Problem requirements —
State the number of lines below in which the word "image" appears. Nothing else belongs in the answer.

Start of Data in this exercise

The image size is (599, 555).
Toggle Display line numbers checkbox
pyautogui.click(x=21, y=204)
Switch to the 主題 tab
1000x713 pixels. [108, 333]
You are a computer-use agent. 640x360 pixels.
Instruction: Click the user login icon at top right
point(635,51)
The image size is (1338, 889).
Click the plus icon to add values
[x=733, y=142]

End of Data in this exercise
Start of Data in this exercise

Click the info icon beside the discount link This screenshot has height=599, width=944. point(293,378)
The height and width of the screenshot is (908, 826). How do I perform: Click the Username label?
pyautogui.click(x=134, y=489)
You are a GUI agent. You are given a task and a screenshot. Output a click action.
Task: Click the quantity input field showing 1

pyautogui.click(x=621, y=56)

End of Data in this exercise

Answer to this task —
2